GIVEN PROBLEM —
Which lines below contain the word "complete"? Show each of them, treating uppercase and lowercase as different.

begin

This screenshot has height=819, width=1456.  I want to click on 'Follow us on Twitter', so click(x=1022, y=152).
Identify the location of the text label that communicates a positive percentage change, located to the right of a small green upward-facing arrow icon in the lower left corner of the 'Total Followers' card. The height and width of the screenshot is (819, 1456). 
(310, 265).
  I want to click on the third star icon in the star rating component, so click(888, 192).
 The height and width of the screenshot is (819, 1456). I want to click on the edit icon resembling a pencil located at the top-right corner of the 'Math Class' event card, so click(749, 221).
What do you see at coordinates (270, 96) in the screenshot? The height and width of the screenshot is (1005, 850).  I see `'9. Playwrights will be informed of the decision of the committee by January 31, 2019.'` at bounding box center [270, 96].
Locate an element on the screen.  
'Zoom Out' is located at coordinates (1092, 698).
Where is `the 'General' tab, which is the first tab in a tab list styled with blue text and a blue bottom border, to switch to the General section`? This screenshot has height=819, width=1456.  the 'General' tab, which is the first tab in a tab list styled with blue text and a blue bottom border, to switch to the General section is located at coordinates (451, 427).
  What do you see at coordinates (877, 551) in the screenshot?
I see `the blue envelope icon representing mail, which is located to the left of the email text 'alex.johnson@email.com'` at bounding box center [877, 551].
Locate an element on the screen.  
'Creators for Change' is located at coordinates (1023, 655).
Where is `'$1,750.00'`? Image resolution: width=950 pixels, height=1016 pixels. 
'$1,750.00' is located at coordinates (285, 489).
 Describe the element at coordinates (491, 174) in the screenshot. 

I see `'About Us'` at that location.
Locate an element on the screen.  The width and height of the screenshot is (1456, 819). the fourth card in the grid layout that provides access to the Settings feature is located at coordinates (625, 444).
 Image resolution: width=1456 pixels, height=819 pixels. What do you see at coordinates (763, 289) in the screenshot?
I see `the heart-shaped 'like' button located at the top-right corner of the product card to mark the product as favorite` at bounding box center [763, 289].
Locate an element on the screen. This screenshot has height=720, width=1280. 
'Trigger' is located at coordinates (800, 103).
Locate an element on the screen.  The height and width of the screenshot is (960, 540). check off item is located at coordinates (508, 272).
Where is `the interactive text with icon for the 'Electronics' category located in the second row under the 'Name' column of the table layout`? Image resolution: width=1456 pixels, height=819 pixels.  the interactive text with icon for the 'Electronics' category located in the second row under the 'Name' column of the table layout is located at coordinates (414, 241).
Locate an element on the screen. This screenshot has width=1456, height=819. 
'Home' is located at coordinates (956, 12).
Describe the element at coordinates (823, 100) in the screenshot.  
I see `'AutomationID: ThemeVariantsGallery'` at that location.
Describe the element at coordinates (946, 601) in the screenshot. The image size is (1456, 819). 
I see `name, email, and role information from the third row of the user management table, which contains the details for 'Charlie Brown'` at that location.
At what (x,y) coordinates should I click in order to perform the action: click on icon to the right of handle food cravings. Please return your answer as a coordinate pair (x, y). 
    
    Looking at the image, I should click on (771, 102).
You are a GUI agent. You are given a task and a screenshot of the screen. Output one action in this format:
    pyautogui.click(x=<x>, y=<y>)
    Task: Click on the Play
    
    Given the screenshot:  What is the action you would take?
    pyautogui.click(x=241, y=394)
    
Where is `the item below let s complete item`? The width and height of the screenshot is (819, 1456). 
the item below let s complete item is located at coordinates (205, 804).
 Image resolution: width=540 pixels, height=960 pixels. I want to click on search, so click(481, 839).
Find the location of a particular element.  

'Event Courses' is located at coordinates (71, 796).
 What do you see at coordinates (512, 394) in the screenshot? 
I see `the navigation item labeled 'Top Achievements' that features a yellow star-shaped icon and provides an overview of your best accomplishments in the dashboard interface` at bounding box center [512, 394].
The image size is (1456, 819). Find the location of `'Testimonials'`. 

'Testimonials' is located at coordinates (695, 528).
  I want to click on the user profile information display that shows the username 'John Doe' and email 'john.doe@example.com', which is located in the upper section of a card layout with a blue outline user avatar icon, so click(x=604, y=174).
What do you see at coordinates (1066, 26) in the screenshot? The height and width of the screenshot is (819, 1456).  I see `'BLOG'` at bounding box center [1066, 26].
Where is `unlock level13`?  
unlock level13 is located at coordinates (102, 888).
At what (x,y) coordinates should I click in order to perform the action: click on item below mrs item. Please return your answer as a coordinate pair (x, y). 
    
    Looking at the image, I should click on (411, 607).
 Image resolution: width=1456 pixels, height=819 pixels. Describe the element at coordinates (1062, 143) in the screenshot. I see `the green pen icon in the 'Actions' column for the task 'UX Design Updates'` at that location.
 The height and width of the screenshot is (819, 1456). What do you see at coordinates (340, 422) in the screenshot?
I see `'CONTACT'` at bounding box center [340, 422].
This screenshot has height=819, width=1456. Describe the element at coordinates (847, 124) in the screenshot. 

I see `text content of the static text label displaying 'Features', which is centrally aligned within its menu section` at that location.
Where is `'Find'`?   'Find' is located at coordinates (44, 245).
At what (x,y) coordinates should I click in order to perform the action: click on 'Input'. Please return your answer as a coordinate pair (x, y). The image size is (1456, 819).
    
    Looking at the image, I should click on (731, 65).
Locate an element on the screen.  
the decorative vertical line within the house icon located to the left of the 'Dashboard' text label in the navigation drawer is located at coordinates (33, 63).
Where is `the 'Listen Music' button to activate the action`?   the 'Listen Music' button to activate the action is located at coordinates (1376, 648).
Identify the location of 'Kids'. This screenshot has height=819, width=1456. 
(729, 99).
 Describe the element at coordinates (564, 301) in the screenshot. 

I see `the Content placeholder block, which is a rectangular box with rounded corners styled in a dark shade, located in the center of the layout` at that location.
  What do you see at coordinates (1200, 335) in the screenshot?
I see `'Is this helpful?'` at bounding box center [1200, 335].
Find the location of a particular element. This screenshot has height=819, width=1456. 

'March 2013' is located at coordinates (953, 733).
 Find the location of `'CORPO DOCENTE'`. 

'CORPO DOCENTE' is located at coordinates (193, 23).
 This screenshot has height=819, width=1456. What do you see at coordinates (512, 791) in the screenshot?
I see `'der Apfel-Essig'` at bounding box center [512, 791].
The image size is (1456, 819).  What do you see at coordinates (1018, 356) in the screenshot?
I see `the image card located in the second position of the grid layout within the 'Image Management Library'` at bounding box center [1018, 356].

end

THE RESULT —
Where is `the item below let s complete item`? The width and height of the screenshot is (819, 1456). 
the item below let s complete item is located at coordinates (205, 804).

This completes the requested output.